> **TO DO**
Start with the first line of the records below. Output each line exactly, ending with the one that contains "Task: Tap the heart icon showing 26 likes".

*** RAW DATA Section Begins ***

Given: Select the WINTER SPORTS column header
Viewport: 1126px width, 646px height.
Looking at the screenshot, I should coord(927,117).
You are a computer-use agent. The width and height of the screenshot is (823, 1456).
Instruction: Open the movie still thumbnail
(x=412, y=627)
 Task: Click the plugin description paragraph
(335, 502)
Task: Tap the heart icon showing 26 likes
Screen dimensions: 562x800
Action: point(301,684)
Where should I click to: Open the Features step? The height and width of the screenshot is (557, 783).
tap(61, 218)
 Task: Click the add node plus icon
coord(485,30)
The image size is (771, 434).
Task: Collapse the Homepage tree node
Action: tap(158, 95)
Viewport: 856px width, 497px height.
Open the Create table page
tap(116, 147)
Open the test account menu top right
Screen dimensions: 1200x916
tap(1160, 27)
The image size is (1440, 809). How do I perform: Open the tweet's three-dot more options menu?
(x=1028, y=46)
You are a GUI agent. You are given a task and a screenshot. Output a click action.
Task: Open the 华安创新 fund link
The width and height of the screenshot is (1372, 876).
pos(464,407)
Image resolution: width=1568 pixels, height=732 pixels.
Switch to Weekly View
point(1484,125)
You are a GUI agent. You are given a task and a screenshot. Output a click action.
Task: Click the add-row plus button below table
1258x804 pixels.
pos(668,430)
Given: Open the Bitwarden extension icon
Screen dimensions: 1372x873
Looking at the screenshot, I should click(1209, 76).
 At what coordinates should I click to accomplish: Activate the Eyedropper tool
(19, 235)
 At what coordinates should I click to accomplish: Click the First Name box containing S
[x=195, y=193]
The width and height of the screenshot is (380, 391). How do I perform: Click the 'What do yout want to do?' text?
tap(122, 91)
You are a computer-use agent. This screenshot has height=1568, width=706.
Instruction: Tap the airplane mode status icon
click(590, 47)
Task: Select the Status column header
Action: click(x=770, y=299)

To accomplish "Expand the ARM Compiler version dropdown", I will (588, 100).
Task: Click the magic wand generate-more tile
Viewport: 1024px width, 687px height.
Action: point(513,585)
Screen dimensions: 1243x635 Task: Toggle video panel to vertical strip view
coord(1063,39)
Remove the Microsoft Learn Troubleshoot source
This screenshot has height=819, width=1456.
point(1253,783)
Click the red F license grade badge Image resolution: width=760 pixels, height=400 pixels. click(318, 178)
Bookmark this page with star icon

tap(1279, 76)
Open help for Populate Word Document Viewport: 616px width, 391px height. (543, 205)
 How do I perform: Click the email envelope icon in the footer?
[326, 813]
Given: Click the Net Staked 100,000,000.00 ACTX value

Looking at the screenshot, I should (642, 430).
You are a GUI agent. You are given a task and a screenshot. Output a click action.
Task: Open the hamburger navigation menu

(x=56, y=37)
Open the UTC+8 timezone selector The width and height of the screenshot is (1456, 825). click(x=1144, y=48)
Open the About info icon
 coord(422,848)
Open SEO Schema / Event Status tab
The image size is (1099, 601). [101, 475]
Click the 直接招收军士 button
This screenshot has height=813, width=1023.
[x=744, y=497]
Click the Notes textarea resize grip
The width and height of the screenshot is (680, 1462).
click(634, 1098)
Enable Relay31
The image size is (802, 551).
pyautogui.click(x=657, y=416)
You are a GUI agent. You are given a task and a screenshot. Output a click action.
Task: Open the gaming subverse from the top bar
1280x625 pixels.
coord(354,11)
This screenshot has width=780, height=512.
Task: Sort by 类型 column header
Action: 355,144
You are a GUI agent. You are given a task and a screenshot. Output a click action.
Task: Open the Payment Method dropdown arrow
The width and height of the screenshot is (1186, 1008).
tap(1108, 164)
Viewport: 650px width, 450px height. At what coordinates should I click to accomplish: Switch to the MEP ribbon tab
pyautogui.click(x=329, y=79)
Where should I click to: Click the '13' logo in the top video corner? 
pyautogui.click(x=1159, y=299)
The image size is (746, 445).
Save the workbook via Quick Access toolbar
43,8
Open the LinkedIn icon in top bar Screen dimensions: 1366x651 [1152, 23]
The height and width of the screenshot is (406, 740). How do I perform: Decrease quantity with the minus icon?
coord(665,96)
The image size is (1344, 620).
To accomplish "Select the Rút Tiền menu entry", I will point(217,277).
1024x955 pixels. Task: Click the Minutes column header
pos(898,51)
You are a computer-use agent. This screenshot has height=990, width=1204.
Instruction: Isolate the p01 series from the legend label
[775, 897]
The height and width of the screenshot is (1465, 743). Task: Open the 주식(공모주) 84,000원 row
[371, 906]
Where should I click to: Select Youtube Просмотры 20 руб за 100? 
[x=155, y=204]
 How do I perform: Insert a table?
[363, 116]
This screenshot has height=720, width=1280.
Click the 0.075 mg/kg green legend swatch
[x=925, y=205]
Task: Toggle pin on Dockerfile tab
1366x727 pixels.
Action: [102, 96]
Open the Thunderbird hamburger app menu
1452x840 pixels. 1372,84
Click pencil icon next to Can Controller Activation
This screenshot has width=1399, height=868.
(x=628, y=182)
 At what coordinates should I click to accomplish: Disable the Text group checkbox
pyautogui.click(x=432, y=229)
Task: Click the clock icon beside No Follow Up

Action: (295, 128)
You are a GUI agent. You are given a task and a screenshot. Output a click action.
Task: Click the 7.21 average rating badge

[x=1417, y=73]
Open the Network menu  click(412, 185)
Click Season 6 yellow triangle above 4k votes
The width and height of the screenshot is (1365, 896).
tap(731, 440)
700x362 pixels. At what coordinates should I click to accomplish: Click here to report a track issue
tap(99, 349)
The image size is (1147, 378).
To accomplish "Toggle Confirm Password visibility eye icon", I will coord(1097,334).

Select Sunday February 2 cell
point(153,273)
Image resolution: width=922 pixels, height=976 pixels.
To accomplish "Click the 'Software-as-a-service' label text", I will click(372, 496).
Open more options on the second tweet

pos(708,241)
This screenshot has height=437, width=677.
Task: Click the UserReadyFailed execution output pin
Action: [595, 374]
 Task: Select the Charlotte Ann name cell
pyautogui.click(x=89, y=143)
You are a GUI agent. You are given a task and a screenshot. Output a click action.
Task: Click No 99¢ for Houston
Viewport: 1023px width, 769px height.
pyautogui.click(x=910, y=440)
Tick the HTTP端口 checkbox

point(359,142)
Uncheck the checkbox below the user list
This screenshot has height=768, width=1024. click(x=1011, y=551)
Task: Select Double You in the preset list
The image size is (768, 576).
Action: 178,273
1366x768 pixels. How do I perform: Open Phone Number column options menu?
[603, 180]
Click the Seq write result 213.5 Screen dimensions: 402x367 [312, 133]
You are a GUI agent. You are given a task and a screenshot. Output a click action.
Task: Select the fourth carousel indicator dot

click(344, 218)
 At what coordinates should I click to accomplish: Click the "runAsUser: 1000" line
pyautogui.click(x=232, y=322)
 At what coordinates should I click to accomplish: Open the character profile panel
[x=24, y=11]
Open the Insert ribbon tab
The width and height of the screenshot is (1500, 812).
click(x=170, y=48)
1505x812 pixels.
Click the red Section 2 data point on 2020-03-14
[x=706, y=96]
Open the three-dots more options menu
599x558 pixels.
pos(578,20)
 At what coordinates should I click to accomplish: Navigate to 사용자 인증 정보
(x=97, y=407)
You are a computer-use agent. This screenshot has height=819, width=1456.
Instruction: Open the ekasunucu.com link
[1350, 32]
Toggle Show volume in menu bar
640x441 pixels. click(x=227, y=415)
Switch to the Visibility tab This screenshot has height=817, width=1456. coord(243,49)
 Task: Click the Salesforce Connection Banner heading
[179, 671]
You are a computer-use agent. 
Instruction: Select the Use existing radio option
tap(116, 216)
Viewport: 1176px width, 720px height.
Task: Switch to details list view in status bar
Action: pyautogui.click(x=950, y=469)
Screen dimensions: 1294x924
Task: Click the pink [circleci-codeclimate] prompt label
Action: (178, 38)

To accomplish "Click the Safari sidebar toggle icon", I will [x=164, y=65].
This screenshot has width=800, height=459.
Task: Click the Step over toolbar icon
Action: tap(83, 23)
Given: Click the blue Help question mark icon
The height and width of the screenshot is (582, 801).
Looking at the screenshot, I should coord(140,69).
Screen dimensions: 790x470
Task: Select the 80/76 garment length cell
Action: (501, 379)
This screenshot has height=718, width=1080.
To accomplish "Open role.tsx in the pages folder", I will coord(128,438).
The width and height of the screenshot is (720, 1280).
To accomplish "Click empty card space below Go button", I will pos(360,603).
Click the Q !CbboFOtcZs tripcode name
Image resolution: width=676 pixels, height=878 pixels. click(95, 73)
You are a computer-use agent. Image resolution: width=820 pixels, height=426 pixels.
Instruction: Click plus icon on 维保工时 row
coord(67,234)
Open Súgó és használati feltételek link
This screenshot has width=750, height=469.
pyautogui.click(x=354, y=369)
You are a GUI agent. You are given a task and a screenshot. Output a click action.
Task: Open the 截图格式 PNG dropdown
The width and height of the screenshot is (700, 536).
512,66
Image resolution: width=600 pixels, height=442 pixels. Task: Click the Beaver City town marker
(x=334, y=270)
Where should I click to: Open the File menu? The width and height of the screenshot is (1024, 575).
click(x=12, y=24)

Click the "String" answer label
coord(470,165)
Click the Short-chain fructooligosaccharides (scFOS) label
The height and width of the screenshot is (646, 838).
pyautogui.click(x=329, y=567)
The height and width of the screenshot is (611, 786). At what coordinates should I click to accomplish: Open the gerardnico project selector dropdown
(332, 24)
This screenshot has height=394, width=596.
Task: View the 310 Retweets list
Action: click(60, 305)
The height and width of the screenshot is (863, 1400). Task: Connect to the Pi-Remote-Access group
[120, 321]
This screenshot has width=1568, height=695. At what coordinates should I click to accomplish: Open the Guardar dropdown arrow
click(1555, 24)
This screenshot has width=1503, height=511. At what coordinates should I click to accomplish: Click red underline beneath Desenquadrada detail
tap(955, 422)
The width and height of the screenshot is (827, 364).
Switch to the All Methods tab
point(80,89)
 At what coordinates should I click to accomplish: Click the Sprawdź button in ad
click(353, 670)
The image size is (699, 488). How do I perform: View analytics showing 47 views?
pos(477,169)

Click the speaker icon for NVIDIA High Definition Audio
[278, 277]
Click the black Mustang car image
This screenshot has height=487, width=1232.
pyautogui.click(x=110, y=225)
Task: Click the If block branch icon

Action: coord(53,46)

*** RAW DATA Section Ends ***

> **PROBLEM SOLUTION**
Given: Select the WINTER SPORTS column header
Viewport: 1126px width, 646px height.
Looking at the screenshot, I should coord(927,117).
You are a computer-use agent. The width and height of the screenshot is (823, 1456).
Instruction: Open the movie still thumbnail
(x=412, y=627)
 Task: Click the plugin description paragraph
(335, 502)
Task: Tap the heart icon showing 26 likes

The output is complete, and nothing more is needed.